Il m’enlace. Son corps dur contre le mien, je me sens frêle. Sa queue palpite contre mon ventre, énorme, vivante. Plus impressionnante qu’à la salsa. On glisse sur le lit. Baisers fougueux, langues mêlées, goût sucré. Ses mains partout, explorent ma peau qui frissonne. ‘T’es douce, j’adore ta bouche’, murmure-t-il. ‘J’ai envie de toi depuis la première fois’, je gémis, libérée.
À genoux face à lui, je touche ses pecs, ses abdos. Miroir reflète notre duo porno : moi en robe rouge, lui athlète. Soleil cru de l’après-midi. Pas de pénombre. Je gémis sous ses caresses. Il descend les bretelles, suce mes tétons durcis. Éclairs de plaisir. Sa main remonte ma cuisse, frôle mon sexe trempé. ‘T’es toute mouillée’, souffle-t-il.
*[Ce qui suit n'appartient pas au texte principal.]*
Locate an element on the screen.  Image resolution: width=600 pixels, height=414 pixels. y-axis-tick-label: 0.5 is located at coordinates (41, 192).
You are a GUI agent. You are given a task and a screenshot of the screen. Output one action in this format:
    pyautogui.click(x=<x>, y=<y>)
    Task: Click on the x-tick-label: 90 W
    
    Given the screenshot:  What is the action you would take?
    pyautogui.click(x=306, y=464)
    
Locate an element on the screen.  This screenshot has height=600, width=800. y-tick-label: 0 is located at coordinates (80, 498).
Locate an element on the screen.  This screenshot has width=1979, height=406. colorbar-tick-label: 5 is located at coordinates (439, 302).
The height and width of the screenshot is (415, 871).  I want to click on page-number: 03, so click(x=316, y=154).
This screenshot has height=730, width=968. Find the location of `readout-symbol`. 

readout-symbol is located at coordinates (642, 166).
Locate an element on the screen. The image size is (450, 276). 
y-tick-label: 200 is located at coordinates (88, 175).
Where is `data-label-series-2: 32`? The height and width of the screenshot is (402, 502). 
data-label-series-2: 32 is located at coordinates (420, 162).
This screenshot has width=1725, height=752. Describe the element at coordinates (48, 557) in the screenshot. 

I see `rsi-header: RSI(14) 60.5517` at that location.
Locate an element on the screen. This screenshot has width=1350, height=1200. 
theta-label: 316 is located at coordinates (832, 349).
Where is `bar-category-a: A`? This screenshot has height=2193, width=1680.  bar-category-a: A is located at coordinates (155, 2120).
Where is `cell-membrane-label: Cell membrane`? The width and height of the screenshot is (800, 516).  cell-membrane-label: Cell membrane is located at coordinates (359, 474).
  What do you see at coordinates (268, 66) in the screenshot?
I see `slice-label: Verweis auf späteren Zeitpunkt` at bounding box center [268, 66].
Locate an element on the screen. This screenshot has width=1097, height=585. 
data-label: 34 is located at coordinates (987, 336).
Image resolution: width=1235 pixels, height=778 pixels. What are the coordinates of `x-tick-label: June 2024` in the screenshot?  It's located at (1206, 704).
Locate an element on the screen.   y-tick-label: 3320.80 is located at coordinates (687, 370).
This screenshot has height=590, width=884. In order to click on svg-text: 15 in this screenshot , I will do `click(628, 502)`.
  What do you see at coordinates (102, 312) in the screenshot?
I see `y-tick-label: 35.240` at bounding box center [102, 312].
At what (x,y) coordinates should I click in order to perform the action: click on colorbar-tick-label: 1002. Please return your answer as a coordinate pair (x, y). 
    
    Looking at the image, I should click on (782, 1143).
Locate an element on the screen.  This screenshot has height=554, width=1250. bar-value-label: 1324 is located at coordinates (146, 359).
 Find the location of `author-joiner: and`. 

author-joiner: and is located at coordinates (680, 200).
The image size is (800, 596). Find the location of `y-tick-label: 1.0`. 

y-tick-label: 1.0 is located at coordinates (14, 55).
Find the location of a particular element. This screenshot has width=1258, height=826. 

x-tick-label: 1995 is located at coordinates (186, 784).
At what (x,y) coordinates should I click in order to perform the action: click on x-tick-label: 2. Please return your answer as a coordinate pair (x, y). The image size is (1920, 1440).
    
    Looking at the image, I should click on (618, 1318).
Il m’allonge. Doigts sur mon clito, doux, précis. Cuisses écartées, je m’ouvre. Miroir montre tout : lèvres gonflées, doigts qui écartent. ‘Oui, encore !’ Orgasm déchire, violent. Bassin cambré, je hurle.
L’Explosion
Je le veux maintenant. Chemisette arrachée, torse parfait. Je le dévore, mordille. Main sur sa bosse, énorme. Short viré. Queue fière, au nombril. Je branle, lente. ‘T’es beau, j’aime ta queue.’ Langue sur gland, sucré-salé. Je suce, aspire, deux mains. Il gémit, durcit. J’arrête avant l’explosion. ‘J’ai envie de toi en moi.’
Il me bascule sur le dos. Gland contre ma fente, frotte. Je fonds. ‘Va doucement, t’es énorme.’ Il pousse. Lent. Chaque cm brûle, dilate. Tête explose. Pleine, envahie. Il recule, avance. Plus profond. Je griffe son dos. ‘Baise-moi fort ! Oui, ta queue, plus fort !’ Il accélère, bestial. Orgasme monstrueux, corps tordu.
‘Attends’, je halète. Il ralentit. Puis, sur le ventre. Langue dans ma fente, clito aspiré. Troisième orgasme, foudroyant. À quatre pattes, offerte. ‘Viens en moi !’ Il enfonce brutal. Coups de reins sauvages. Je sens tout : largeur, longueur. Il jouit, jets chauds au fond. Je contracte, le vide.
Corps lourd, sève coule entre cuisses. Il caresse. Verre d’eau. Fou rire : il glisse sur nos fluides au sol. Tendresse. Je pars, tête dans les nuages. Changée. Secret scellé. Paul attendra. Cette après-midi m’a ravivée. Femme nouvelle, affamée.